The Father's will, in these verses, is expressed in the subjunctive mood; the Son's obedience is expressed in the indicative.
In 35, eating/drinking the Bread/Drink (understood) of life is in parallel to believing. Likewise, coming (37) to the Bread for life is what those Galileans were NOT doing, believing (36). In 37, "All" (pan = the whole group--neuter--not part of the group) that the Father gives the Son "will come" (indicative). The question is, what is the Son going to do with his gifts from the Father? The Father's will is that the Son *should not lose" (subjunctive) of the whole group he has given to the Son, but *should raise" (subjunctive) it up on the last day (39). Further (40a) it is the Father's will that "pas", everyone making up the whole group, everyone looking to the Son and believing (Is this reminiscent of 3:14-16?) "should have" (subjunctive) eternal life (which, indeed, a person "has" (indicative) upon believing, according to 47, but let me not jump ahead).
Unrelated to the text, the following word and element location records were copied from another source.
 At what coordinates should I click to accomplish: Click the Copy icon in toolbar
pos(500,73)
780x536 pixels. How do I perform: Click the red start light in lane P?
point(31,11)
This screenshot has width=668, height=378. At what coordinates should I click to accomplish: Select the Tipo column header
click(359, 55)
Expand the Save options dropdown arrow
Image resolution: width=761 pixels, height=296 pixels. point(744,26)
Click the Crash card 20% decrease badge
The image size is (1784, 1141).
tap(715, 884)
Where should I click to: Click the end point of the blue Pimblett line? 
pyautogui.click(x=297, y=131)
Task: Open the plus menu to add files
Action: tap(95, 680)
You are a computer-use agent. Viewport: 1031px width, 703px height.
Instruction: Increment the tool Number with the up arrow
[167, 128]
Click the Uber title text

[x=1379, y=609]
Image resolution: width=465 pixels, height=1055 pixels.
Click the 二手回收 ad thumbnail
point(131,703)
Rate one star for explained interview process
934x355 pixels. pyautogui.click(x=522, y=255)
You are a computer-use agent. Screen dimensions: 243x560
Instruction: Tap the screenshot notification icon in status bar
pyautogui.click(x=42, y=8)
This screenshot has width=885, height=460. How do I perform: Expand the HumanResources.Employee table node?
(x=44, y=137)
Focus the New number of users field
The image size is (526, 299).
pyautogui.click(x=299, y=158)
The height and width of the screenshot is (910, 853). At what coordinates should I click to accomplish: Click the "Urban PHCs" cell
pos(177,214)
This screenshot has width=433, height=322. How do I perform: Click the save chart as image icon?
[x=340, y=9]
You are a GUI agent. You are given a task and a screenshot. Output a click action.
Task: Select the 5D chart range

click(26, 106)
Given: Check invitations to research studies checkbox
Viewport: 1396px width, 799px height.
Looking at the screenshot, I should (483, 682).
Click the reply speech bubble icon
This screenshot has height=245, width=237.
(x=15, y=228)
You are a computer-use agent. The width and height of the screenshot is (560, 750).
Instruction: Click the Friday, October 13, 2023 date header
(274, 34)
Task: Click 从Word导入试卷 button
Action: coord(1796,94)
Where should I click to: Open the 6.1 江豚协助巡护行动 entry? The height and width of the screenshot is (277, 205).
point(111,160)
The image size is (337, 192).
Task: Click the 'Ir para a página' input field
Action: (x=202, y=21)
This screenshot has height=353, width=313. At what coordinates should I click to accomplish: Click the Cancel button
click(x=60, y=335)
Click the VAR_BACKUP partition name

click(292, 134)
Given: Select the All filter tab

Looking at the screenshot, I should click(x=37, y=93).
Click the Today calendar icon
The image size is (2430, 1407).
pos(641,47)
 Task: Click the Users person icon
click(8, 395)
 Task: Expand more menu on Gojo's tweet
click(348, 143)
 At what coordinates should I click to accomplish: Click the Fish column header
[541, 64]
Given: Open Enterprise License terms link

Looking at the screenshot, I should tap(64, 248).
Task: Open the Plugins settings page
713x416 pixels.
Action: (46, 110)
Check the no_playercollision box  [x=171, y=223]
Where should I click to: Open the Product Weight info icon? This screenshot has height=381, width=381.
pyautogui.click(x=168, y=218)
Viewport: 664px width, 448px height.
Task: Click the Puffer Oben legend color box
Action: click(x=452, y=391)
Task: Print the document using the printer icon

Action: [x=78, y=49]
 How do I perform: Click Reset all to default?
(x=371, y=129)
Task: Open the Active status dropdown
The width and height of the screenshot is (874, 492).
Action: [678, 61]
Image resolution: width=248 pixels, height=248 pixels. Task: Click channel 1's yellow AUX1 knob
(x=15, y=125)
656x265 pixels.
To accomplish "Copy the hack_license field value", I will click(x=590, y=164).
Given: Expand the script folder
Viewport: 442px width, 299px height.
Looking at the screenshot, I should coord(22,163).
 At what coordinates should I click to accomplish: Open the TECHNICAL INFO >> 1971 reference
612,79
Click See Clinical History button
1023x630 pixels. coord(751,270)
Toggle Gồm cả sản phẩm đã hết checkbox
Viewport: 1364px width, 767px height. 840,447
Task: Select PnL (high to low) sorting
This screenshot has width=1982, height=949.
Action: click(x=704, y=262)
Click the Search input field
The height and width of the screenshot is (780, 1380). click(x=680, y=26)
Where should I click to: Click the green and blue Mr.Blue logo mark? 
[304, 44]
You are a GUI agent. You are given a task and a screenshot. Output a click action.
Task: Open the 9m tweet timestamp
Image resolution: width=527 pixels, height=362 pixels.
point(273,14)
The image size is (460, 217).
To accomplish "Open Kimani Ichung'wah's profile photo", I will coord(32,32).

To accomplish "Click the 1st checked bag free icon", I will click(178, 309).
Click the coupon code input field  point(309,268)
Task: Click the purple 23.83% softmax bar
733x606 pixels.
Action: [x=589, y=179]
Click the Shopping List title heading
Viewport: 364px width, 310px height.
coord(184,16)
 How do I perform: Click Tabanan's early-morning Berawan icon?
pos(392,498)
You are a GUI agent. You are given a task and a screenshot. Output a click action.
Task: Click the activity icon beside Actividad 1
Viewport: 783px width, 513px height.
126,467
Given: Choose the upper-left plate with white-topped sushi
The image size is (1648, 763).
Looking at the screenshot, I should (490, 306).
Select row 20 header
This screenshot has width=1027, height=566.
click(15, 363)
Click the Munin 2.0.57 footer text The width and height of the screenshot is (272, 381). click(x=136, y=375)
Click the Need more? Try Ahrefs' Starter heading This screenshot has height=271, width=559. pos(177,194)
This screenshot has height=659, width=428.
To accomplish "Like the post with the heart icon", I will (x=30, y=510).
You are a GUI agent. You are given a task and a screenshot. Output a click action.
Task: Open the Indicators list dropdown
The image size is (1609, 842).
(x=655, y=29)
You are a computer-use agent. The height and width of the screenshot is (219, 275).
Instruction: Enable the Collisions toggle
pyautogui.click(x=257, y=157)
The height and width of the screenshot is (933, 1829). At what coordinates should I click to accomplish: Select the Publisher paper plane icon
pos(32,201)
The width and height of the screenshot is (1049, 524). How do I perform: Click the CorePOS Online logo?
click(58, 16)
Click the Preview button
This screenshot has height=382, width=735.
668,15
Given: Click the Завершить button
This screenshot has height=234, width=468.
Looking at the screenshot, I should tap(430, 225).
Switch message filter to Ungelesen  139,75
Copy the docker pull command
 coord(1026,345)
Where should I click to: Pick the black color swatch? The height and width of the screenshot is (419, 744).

This is the Father's will, but is it going to happen? Jesus answers that question in two stages. Firstly (38) he, the Son, came here "to do" (not to attempt to do) the will of his Father (38). So will he do what he came to do, or should we put a question mark over his obedience to the Father? Will he fulfill the Father's will? Jesus, himself, leaves us in no doubt: "And I will raise him up (indicative) on the last day" (40b). The Father's will, in these verses, is expressed in the subjunctive mood; the Son's obedience is expressed in the indicative. Accordingly, the outcome for the auton (him) who comes to (believes in) Jesus for life (44) is "I will raise him up" (indicative), and the outcome for those who for eternal life look outside of themselves to the sacrifice of Christ (54) is "I will raise him up" (indicative - no 'should'/'would'/'might' language here, but just the language of certainty, since the Son can be trusted to see to the Father's will.
Whatever might be said about the qualities of eternal life (zōē aiōnios, the life pertaining to "the age"--the coming age), here we have Jesus' own answer to the question of its duration. It lasts at least until the resurrection. By definition it is as lasting as the new age itself; it is as enduring as the life of the new earth where death will have been defeated. Everyone given eternal life when he believes will be gloriously raised at the eschaton.